:: Records for this exercise
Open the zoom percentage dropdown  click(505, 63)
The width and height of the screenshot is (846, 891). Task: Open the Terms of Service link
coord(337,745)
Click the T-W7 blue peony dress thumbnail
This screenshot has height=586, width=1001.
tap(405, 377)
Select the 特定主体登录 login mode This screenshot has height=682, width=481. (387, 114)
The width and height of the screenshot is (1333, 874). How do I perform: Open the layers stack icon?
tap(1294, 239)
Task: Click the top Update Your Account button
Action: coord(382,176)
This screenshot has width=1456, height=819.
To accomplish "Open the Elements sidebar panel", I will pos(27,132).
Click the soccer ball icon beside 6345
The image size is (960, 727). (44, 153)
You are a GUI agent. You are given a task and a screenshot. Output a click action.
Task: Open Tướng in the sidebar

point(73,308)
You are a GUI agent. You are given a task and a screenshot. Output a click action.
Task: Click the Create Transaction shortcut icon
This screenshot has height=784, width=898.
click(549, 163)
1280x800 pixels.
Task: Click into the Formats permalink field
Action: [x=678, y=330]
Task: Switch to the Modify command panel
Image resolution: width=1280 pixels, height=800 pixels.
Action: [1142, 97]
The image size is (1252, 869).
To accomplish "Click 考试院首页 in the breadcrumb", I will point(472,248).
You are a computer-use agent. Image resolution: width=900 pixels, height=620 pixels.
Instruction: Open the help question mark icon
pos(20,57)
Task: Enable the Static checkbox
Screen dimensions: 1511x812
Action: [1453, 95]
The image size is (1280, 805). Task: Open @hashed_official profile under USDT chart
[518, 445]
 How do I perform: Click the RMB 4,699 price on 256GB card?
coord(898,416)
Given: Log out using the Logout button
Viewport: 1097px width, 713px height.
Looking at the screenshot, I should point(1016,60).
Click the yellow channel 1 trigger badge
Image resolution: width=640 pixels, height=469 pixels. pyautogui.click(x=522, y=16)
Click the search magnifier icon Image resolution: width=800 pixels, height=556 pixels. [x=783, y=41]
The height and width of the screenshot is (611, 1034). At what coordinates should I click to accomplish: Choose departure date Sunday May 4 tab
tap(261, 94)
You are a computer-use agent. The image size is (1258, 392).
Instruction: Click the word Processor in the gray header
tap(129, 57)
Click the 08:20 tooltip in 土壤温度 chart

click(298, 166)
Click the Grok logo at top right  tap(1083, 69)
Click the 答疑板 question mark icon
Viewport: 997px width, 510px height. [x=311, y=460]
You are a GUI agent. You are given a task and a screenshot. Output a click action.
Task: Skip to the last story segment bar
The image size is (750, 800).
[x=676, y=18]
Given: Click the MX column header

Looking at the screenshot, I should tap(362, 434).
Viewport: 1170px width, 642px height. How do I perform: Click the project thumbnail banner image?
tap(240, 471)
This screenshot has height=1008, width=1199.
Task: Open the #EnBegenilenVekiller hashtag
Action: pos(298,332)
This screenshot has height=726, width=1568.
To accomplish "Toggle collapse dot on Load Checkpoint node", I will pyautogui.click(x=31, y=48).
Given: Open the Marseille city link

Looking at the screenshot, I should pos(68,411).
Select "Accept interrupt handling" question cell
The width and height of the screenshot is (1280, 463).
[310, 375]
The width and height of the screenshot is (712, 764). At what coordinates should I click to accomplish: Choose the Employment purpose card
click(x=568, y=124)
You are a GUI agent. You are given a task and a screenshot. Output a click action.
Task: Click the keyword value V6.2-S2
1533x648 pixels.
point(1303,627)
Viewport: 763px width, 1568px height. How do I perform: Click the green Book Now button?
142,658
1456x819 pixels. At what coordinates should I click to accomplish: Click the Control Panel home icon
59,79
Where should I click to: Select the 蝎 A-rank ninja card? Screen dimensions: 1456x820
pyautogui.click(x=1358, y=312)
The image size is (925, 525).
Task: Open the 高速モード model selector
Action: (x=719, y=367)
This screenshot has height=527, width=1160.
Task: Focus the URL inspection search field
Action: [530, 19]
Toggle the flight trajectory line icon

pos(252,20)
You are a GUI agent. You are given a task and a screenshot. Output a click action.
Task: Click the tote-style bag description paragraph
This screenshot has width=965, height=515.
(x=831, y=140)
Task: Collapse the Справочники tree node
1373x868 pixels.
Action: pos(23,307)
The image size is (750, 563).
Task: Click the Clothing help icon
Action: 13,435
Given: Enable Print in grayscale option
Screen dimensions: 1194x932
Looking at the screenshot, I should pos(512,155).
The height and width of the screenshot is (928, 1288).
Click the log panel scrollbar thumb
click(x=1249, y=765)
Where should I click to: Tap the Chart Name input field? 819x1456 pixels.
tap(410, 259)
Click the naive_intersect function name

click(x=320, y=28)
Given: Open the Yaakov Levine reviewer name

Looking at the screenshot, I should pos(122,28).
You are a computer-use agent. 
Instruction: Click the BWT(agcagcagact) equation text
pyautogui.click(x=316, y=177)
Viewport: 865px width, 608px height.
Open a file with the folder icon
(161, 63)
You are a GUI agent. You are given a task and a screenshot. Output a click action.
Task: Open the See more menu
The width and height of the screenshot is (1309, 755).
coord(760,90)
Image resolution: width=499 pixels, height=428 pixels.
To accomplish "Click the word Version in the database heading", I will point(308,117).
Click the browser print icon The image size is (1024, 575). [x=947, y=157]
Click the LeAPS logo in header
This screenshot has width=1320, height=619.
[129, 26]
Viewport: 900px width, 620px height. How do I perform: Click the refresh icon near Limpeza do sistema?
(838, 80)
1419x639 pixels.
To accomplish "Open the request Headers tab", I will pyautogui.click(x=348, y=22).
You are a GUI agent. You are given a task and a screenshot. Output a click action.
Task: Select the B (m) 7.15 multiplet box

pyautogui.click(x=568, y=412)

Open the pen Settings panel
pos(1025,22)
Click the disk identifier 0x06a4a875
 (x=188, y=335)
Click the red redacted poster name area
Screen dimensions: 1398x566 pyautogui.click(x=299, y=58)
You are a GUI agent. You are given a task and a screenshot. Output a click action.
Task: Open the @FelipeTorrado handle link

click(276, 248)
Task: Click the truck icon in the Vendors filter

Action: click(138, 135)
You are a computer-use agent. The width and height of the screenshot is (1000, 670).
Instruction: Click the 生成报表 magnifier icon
::::
* _Work to be completed_:
Your answer should be the data above, retyped exactly.

* _Result of this task_:
Open the zoom percentage dropdown  click(505, 63)
The width and height of the screenshot is (846, 891). Task: Open the Terms of Service link
coord(337,745)
Click the T-W7 blue peony dress thumbnail
This screenshot has height=586, width=1001.
tap(405, 377)
Select the 特定主体登录 login mode This screenshot has height=682, width=481. (387, 114)
The width and height of the screenshot is (1333, 874). How do I perform: Open the layers stack icon?
tap(1294, 239)
Task: Click the top Update Your Account button
Action: coord(382,176)
This screenshot has width=1456, height=819.
To accomplish "Open the Elements sidebar panel", I will pos(27,132).
Click the soccer ball icon beside 6345
The image size is (960, 727). (44, 153)
You are a GUI agent. You are given a task and a screenshot. Output a click action.
Task: Open Tướng in the sidebar

point(73,308)
You are a GUI agent. You are given a task and a screenshot. Output a click action.
Task: Click the Create Transaction shortcut icon
This screenshot has height=784, width=898.
click(549, 163)
1280x800 pixels.
Task: Click into the Formats permalink field
Action: [x=678, y=330]
Task: Switch to the Modify command panel
Image resolution: width=1280 pixels, height=800 pixels.
Action: [1142, 97]
The image size is (1252, 869).
To accomplish "Click 考试院首页 in the breadcrumb", I will point(472,248).
You are a computer-use agent. Image resolution: width=900 pixels, height=620 pixels.
Instruction: Open the help question mark icon
pos(20,57)
Task: Enable the Static checkbox
Screen dimensions: 1511x812
Action: [1453, 95]
The image size is (1280, 805). Task: Open @hashed_official profile under USDT chart
[518, 445]
 How do I perform: Click the RMB 4,699 price on 256GB card?
coord(898,416)
Given: Log out using the Logout button
Viewport: 1097px width, 713px height.
Looking at the screenshot, I should point(1016,60).
Click the yellow channel 1 trigger badge
Image resolution: width=640 pixels, height=469 pixels. pyautogui.click(x=522, y=16)
Click the search magnifier icon Image resolution: width=800 pixels, height=556 pixels. [x=783, y=41]
The height and width of the screenshot is (611, 1034). At what coordinates should I click to accomplish: Choose departure date Sunday May 4 tab
tap(261, 94)
You are a computer-use agent. The image size is (1258, 392).
Instruction: Click the word Processor in the gray header
tap(129, 57)
Click the 08:20 tooltip in 土壤温度 chart

click(298, 166)
Click the Grok logo at top right  tap(1083, 69)
Click the 答疑板 question mark icon
Viewport: 997px width, 510px height. [x=311, y=460]
You are a GUI agent. You are given a task and a screenshot. Output a click action.
Task: Skip to the last story segment bar
The image size is (750, 800).
[x=676, y=18]
Given: Click the MX column header

Looking at the screenshot, I should tap(362, 434).
Viewport: 1170px width, 642px height. How do I perform: Click the project thumbnail banner image?
tap(240, 471)
This screenshot has height=1008, width=1199.
Task: Open the #EnBegenilenVekiller hashtag
Action: pos(298,332)
This screenshot has height=726, width=1568.
To accomplish "Toggle collapse dot on Load Checkpoint node", I will pyautogui.click(x=31, y=48).
Given: Open the Marseille city link

Looking at the screenshot, I should pos(68,411).
Select "Accept interrupt handling" question cell
The width and height of the screenshot is (1280, 463).
[310, 375]
The width and height of the screenshot is (712, 764). At what coordinates should I click to accomplish: Choose the Employment purpose card
click(x=568, y=124)
You are a GUI agent. You are given a task and a screenshot. Output a click action.
Task: Click the keyword value V6.2-S2
1533x648 pixels.
point(1303,627)
Viewport: 763px width, 1568px height. How do I perform: Click the green Book Now button?
142,658
1456x819 pixels. At what coordinates should I click to accomplish: Click the Control Panel home icon
59,79
Where should I click to: Select the 蝎 A-rank ninja card? Screen dimensions: 1456x820
pyautogui.click(x=1358, y=312)
The image size is (925, 525).
Task: Open the 高速モード model selector
Action: (x=719, y=367)
This screenshot has height=527, width=1160.
Task: Focus the URL inspection search field
Action: [530, 19]
Toggle the flight trajectory line icon

pos(252,20)
You are a GUI agent. You are given a task and a screenshot. Output a click action.
Task: Click the tote-style bag description paragraph
This screenshot has width=965, height=515.
(x=831, y=140)
Task: Collapse the Справочники tree node
1373x868 pixels.
Action: pos(23,307)
The image size is (750, 563).
Task: Click the Clothing help icon
Action: 13,435
Given: Enable Print in grayscale option
Screen dimensions: 1194x932
Looking at the screenshot, I should pos(512,155).
The height and width of the screenshot is (928, 1288).
Click the log panel scrollbar thumb
click(x=1249, y=765)
Where should I click to: Tap the Chart Name input field? 819x1456 pixels.
tap(410, 259)
Click the naive_intersect function name

click(x=320, y=28)
Given: Open the Yaakov Levine reviewer name

Looking at the screenshot, I should pos(122,28).
You are a computer-use agent. 
Instruction: Click the BWT(agcagcagact) equation text
pyautogui.click(x=316, y=177)
Viewport: 865px width, 608px height.
Open a file with the folder icon
(161, 63)
You are a GUI agent. You are given a task and a screenshot. Output a click action.
Task: Open the See more menu
The width and height of the screenshot is (1309, 755).
coord(760,90)
Image resolution: width=499 pixels, height=428 pixels.
To accomplish "Click the word Version in the database heading", I will point(308,117).
Click the browser print icon The image size is (1024, 575). [x=947, y=157]
Click the LeAPS logo in header
This screenshot has width=1320, height=619.
[129, 26]
Viewport: 900px width, 620px height. How do I perform: Click the refresh icon near Limpeza do sistema?
(838, 80)
1419x639 pixels.
To accomplish "Open the request Headers tab", I will pyautogui.click(x=348, y=22).
You are a GUI agent. You are given a task and a screenshot. Output a click action.
Task: Select the B (m) 7.15 multiplet box

pyautogui.click(x=568, y=412)

Open the pen Settings panel
pos(1025,22)
Click the disk identifier 0x06a4a875
 (x=188, y=335)
Click the red redacted poster name area
Screen dimensions: 1398x566 pyautogui.click(x=299, y=58)
You are a GUI agent. You are given a task and a screenshot. Output a click action.
Task: Open the @FelipeTorrado handle link

click(276, 248)
Task: Click the truck icon in the Vendors filter

Action: click(138, 135)
You are a computer-use agent. The width and height of the screenshot is (1000, 670).
Instruction: Click the 生成报表 magnifier icon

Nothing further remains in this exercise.